[Excerpted data Boundary: Start]

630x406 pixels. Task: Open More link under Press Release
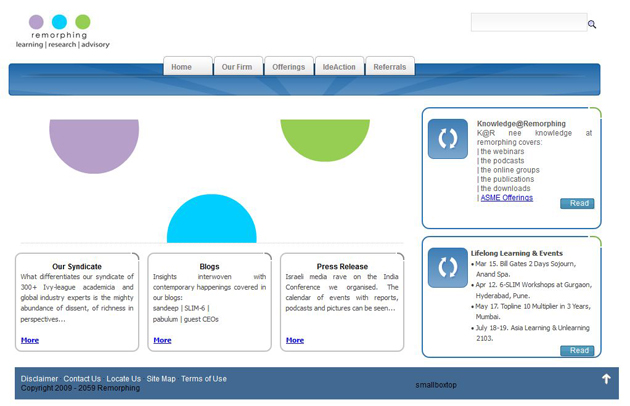pos(294,340)
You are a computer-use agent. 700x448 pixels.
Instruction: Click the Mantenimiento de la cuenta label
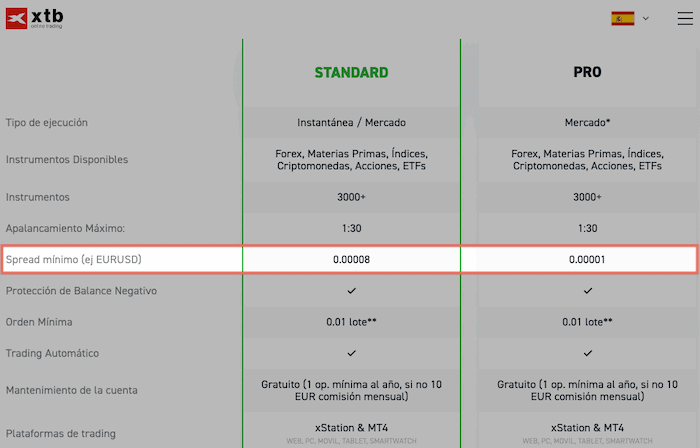tap(71, 390)
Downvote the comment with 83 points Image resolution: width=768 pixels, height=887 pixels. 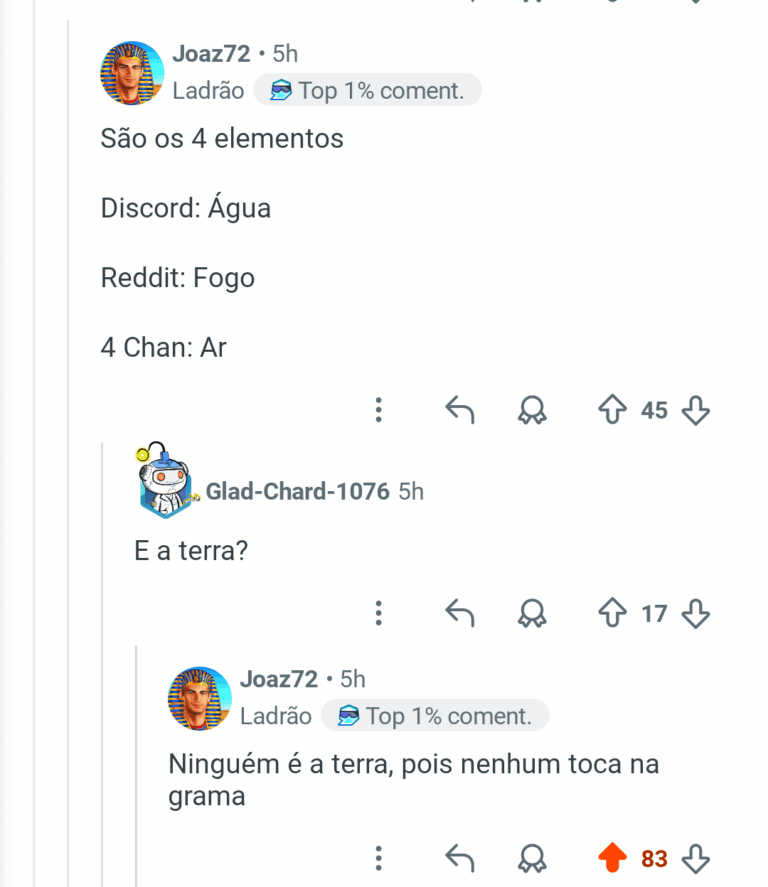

[Excerpted data Boundary: End]

Copy the data exactly. Any picture it contains is to be omitted.

| Result below |
630x406 pixels. Task: Open More link under Press Release
pos(294,340)
You are a computer-use agent. 700x448 pixels.
Instruction: Click the Mantenimiento de la cuenta label
tap(71, 390)
Downvote the comment with 83 points Image resolution: width=768 pixels, height=887 pixels. 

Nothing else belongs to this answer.